SR22 Oil Drain Tube

I am a new owner of a 2004 SR22 with 30hr complete overhaul there is three tubes under the airplane the one small one on the left sitting in the pilots seat has a check valve on it, the question is while test running after oil change oil came out probably an 1/2 ounce or so, on a recent 5 hour trip i used about 1 quart of oil ! Just wondering what the oil lines and check valve do on this engine ?

Thanks

Not sure without a Pic, but if I understand you correctly, the ‘check valve’ is a Fuel Sump outlet, to dump fuel in your gascolator.

The pin in your sump cup will open up the valve.

Needed to add: You should be dumping that in your preflites. Altho I don’t feel that one is as important as the four tank sump outlets, it is still there and should be sumped before each flight.

1 Like

Sumping, not dumping… Arrrggh sometimes I dispise autospell.

Yours should look like this. The ports are the following:

On the pilots side port is a sniffle valve. It’s purpose is to allow fuel that is in the fuel drain tubes (from priming the engine) to flow out overboard when the engine is not running. When the engine is running it needs to close to avoid it being it be a huge vacuum leak. The system looks like this.

Red are the fuel drains, one at each cylinder. The blue circle is what I think you’re asking about, the sniffle valve. There is no oil line down there. There is a crankcase breather tube (the large diameter tube) that minor amounts of oil will come out along with the blowby that comes out in normal operation.

Thank You you answered my question perfectly !!

As far as your oil usage question, there are many threads on this. If the engine has sat idle for a few days, all the oil in the filter and clinging to the inside of the engine will drain to the sump. This can be up to a quart, so it is important when you measure your oil level to really see how much you are using. Also, while the sump is 8 quarts, most engines will just blow out the eighth quart. Each engine seems to have it’s happy place somewhere between 6-7 quarts of oil. I only put seven at oil changes.

You can also do a search for the Garfinkle extension for your oil breather tube…many have had success with this.

Thanks for the response I installed an Air Wolf Air/Oil Separator and that fixed the oil on the belly, but I thought that the small tube could have something to do with oil usage but as I have learned it does not ! I let the engine set for a week before i decided that it used a quart oil oil ! I did add 8 quarts of oil at oil change time and with the larger oil filter it only showed 7 quarts after an 30 min test flight !

Have you calibrated your dipstick?

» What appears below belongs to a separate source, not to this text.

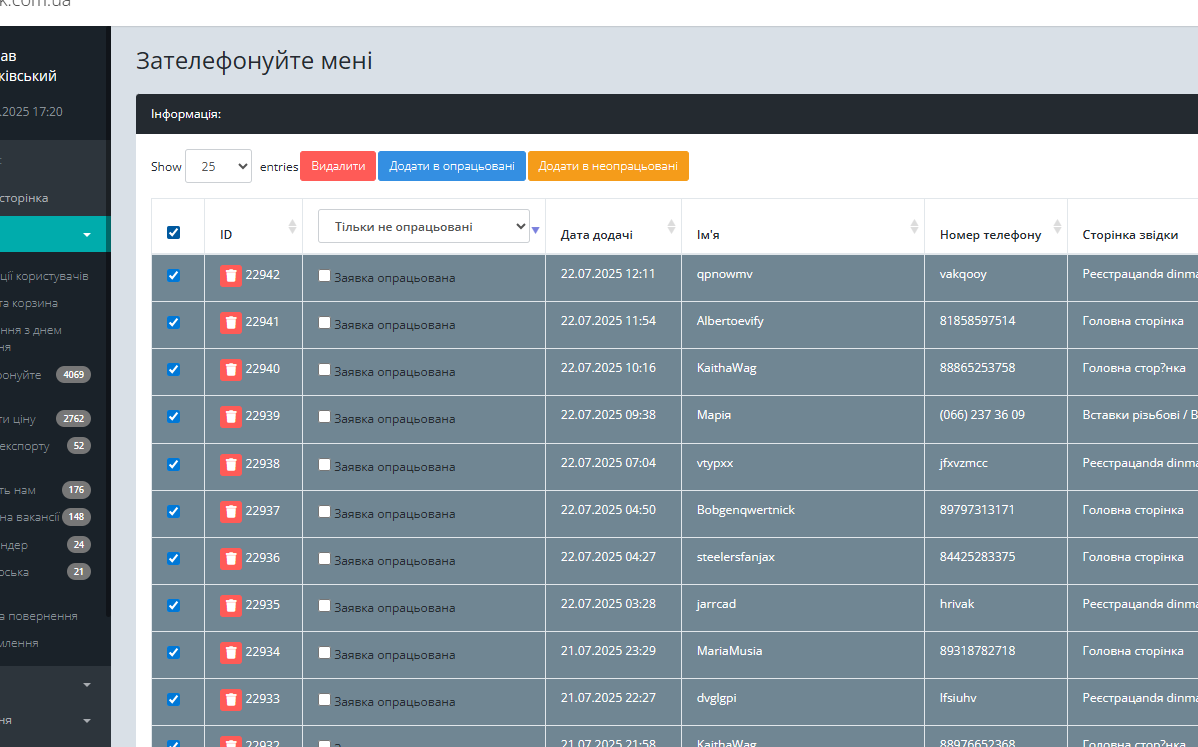Remove request 22938 via trash icon
This screenshot has height=747, width=1198.
[x=231, y=464]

If I put 8 quarts in mine only reads 6 1/2 or thereabouts.

via COPAme

Hi Roger. After a couple hour flight I notice literally one or two drops of what appear to be oil out of my copilot side fuel drain port. Any ideas what this could be. Being trace in nature, could it be normal?

thanks

Not Roger however I’m awake.

The right port is the cavity drain for the electric driven and engine driven fuel pump and the fuel flow divider. There is a “T” connection to combine the appropriate hoses just above the exit point.

Oil is a warning.

Find the source.

It appears both Jim and I are on line at the same time. Our advice is essentially the same.

Being pragmatic, it seems the engine driven fuel pump could be the source; however, there’s no potential for the electric fuel pump to emit oil. Would you agree with that?

Yes…
The engine seems to be most likely.

Exercise skills of maintenance trouble shooting before condemning the EDP.

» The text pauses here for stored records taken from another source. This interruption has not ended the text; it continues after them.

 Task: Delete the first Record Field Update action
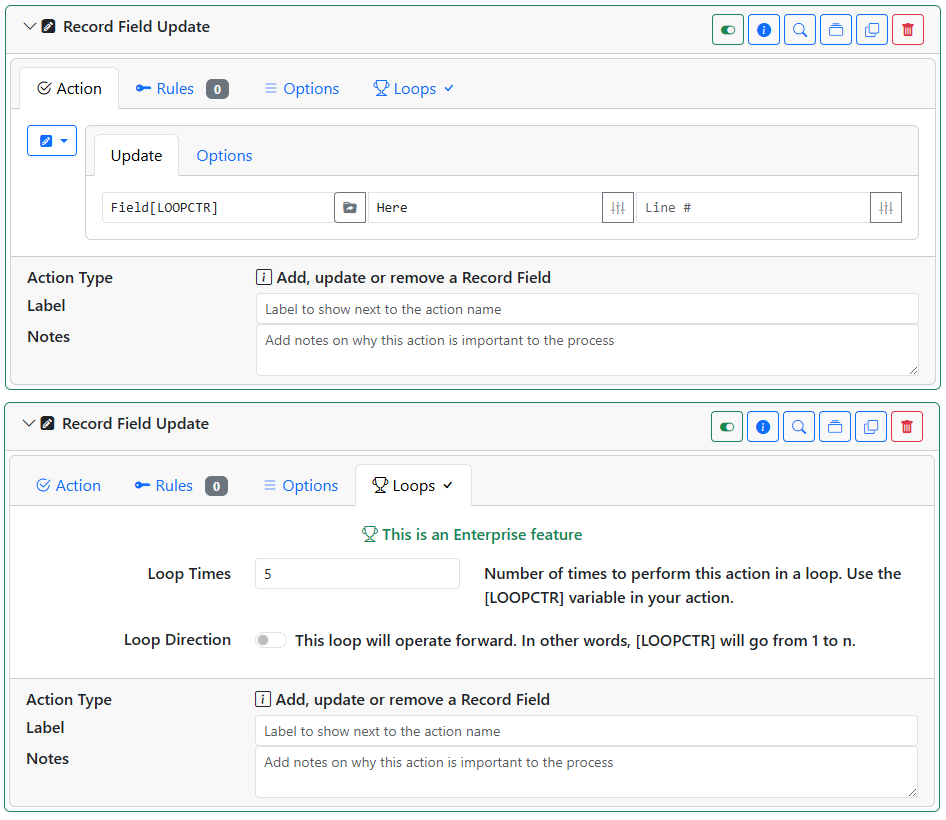tap(907, 30)
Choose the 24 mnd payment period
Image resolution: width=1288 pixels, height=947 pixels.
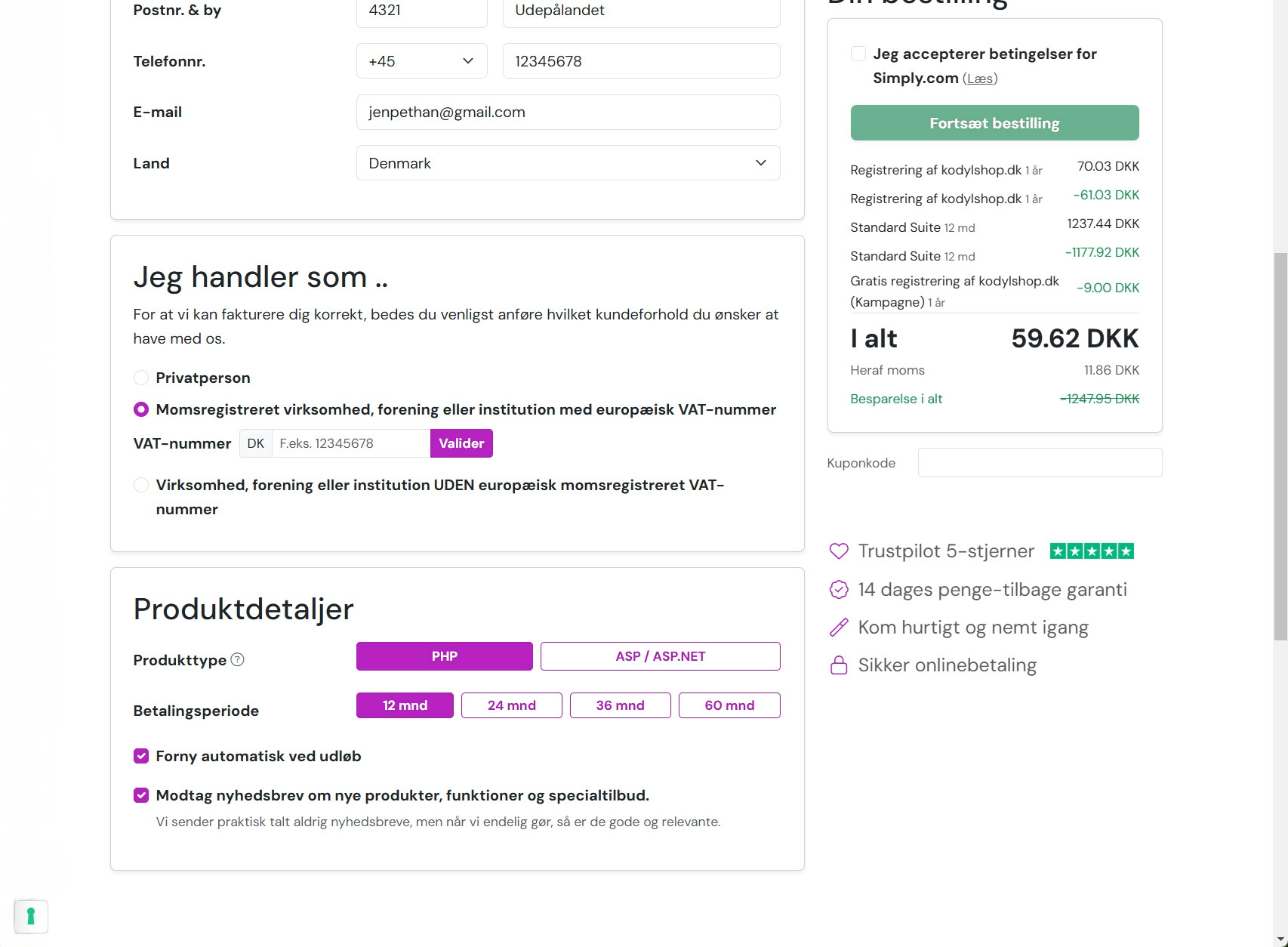point(511,705)
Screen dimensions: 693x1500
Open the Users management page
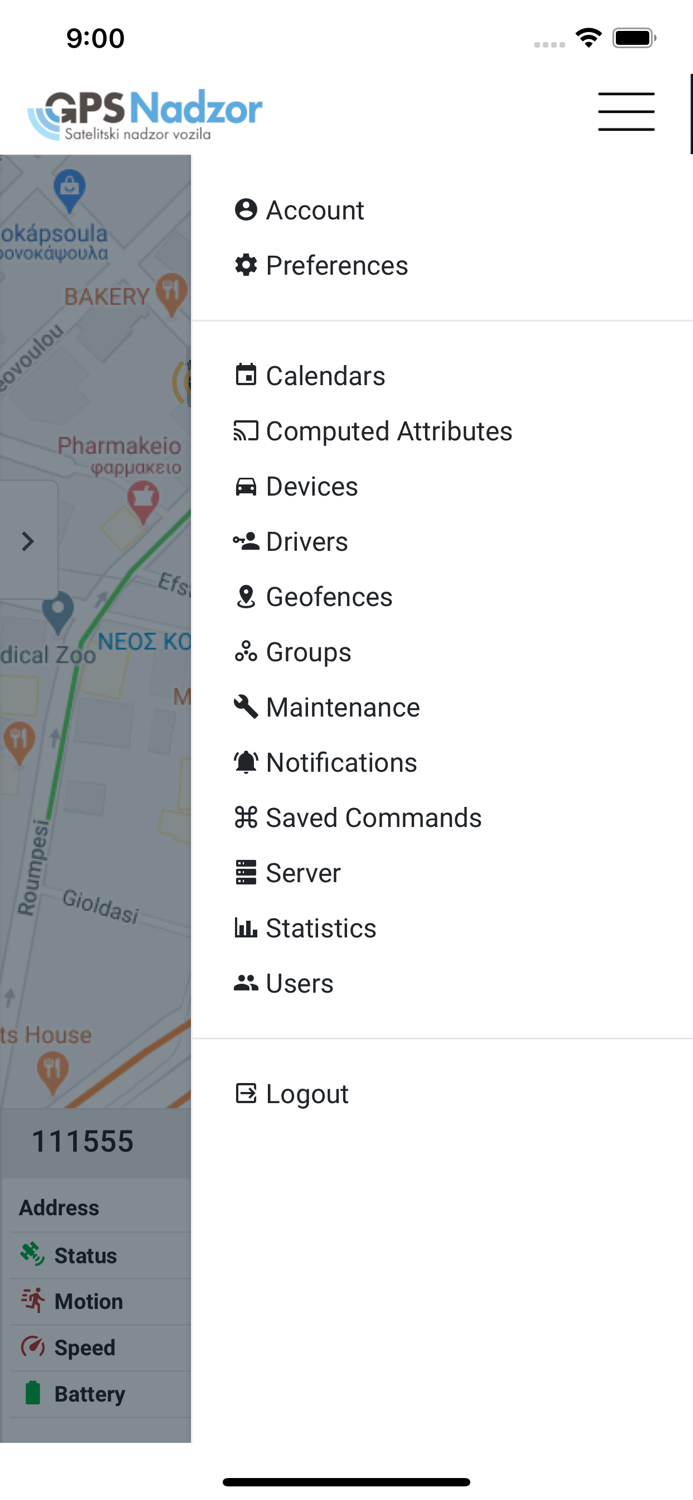297,983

Access the T and confirm the drain hose to each component. Separate and note the source line of the oil… one might be surprised that the electric pump has a lubricant when mixed with fuel resembles engine oil…

Deleted.

Easy for you to say! [;)]

Your description of fuel lubricant mixture looking like oil (dark blue) would describe what I have been seeing lately under cowling of 2009 TN. It is in for annual now Any recommendations?

Thanks

This doesn’t answer your question directly, but dark blue is from evaporated fuel – the faint blue dye stays around when the fuel evaporates. So if you’re seeing that, there is fuel involved.

Jim, does yours look like this image?

After reading this thread I looked to see what mine was looking like. This is after not cleaning the belly for probably 15-20 hours of flying. How much is normal? I just cleaned the belly near this port and I’m going to watch the accumulation.

That is a troubling Signature to me. The fuel stain strongly suggests the co pilot side is leaking. That concerns me more than the liquid fuel on the pilot side. Any fuel leak on the co pilot side is from fuel leaking from inside one of the fuel pumps or the spider valve. None of those are good. Pull the drain hoses off and work backwards to the source. I would look at the electric pump first.

The liquid fuel could be just a small amount of overpriming that released once the sniffle valve opened.

If would like a longer explanation call me. Glad to talk.